子供の頃は人気者の家に自転車がたくさん停まっていた

子供の時、人気のある友達の家にの前にはたくさん自転車が停まっていて、その自転車の種類で誰が居るかだいたいわかりましたよね。

そして、たまにそこに止まってる自転車を見て子供時代の勢力図の推移を見たりもしました。

「△△くんの家に、〇〇くんの自転車止まってる!
と言うことは、△△派閥と〇〇派閥が合体して一大勢力に!?」

みたいな。
「これは明日から学校揺れるぞ」みたいな。
あの頃はそんなスケールの小さい世界が全てだと思って必死に生きていたもんですけど。

やっぱり今の子供も、家の前に自転車止まってることがある種のステータスだったりするんですかね。
友達がいる証拠というか。

さらに、〇〇ちゃんの自転車と××ちゃんの自転車が停まってるということは、クラスの権力者2人を掌握しているからだいぶ強者とか。

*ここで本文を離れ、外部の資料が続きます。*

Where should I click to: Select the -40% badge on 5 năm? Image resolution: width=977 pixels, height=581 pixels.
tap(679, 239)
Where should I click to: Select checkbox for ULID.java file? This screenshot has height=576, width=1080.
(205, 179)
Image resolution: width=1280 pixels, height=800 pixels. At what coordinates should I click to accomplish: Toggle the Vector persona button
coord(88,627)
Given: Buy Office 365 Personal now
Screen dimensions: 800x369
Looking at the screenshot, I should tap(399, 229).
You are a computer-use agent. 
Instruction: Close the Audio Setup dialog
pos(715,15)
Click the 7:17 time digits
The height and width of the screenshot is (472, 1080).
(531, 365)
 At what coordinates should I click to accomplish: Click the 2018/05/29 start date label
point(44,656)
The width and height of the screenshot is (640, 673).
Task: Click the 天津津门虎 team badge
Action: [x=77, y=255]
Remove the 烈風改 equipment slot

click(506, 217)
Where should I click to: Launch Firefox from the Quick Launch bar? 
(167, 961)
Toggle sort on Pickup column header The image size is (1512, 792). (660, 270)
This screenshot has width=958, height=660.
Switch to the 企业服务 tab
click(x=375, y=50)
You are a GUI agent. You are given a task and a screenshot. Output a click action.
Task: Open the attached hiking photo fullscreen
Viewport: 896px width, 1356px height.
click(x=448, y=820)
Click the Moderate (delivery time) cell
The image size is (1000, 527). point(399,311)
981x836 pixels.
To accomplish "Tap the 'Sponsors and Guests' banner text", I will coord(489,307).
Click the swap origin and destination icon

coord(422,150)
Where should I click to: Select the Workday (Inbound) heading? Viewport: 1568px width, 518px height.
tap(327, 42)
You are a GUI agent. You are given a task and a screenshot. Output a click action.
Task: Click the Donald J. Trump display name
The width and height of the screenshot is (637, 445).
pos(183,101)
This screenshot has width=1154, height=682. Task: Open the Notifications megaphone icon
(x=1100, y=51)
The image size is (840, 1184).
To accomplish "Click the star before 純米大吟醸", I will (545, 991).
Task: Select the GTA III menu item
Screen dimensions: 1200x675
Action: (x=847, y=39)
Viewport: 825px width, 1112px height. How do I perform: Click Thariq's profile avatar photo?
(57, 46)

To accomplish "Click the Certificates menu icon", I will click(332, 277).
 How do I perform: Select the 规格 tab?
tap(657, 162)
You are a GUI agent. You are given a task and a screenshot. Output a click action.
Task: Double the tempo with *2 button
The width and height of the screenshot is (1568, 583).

その町のリーダー格の子供7人衆の自転車が全て揃ってるとかは、もうその光景だけでうまい棒何本でもいけたりするのかも。

ここにビジネスの匂いがする。

ズバリ、「君のお家の前に、人気者の自転車置いてあげるよサービス」だ。

人気者の〇〇君の自転車を家の前に置くことによって、

「ちょっと待て!あの、誰とも遊んでるところを見たことない陰気田の家の前に〇〇君の自転車があるぞ!」
「どうゆうこと!?どうゆうこと!?」
「どうゆうことかわからんけど、陰気田と〇〇君が友達となったら、一気に陰気田のランクが急上昇して、その分我々のランクが落ちてしまうことに」
「これは、我々もうかうかしてられんぞ」

みたいに、桐島部活辞めるってよ的に波紋が広がって、人間関係が少しずつ変わっていきそう。
「陰気田の家の前に自転車止まってるってよ」である。

自転車を停めてるだけで、他のクラスメイトに牽制できるし、自分も家の前に人気者の自転車が停まっているところなんて普通見られないから、その自転車と家の前で記念写真とかも撮ると思う。
(その撮影代もビジネスになるかも」

あとは人気者たちの自転車の調達だけだ。

これは、リーダー格っぽい子から直接借りればいい。
小学生なんて、
「新しい輪ゴムの飛ばし方教えてあげる」
だけで、なんでもしてくれる。

オリジナルの輪ゴム飛ばしさえ編み出したら、もう入れ食いだ。
ダメ押しで、綺麗な形の石でも握らせとけばもうなんでもしてくれる。

さらに子供たちに、その地域で誰がどれくらい偉いのか聞き、
SSS、SS、S、A、B、C、底辺
のランクに分け、借りた自転車にそれぞれそのランクを照らし合わせ
「人気者自転車カタログ」を作る。

それで、なるべく友達いなさそうな子供を公園に集めて、

「これからの時代、どれだけ家の前に自転車を停められるかがステータスになる」

と大演説だ。
大人の本気の演説で子供たちに
「自転車が停まってることこそ全て」
という価値観を植え付ける。

そこで、
「実はここだけの話、その自転車が金で買えるとしたら?」
と持ちかけ

「そんなことできるんですか?」
と来たところに、

人気者自転車カタログどーん!!!

「こ、これは、、!!クラス1足が速い俊山君の自転車!いや、ここには、64色の色鉛筆を使ってる二階堂さんの自転車も!」

「どうだい?これはまだSランク、さらにこっちのページには、SSSも…」

「…。」

「あとは、きみ次第だ。」

「…いくらですか!?」

チェックメイト。

勝ち確である。

子供相手の「家の前に人気者の自転車置いてあげるよサービス」は、今後間違いなく来るはず。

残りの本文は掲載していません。